------ Source records

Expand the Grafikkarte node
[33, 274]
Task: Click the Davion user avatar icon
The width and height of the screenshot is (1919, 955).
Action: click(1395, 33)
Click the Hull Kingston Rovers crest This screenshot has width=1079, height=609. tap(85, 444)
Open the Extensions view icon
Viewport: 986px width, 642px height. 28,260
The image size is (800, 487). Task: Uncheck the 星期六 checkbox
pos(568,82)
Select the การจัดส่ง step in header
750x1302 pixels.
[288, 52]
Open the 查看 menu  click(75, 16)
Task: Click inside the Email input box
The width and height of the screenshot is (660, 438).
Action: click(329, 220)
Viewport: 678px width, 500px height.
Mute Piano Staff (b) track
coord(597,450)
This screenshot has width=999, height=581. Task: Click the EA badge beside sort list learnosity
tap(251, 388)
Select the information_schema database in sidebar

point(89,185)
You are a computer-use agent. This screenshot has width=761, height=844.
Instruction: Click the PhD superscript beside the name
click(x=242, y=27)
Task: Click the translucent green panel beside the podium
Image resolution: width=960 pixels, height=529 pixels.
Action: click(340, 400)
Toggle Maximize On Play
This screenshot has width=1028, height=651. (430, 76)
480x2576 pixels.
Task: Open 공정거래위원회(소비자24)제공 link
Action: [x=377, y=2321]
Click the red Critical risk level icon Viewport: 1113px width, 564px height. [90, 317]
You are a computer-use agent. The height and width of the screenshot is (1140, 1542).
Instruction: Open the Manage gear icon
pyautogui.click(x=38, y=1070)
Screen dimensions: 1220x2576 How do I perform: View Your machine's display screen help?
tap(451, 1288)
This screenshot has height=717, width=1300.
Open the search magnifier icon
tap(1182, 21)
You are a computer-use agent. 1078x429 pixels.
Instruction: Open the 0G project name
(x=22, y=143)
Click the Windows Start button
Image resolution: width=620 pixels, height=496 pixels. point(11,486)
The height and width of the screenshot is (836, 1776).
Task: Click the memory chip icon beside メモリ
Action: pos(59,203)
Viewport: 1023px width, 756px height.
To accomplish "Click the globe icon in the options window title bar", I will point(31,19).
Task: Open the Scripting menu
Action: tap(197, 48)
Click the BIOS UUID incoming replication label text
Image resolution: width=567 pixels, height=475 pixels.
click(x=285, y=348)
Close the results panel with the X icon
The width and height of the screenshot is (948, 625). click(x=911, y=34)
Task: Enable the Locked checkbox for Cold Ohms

------------

● Exercise aim: Count how many of the lines in the material include the word "computer", and state that number without anything else.

● Worked solution: 3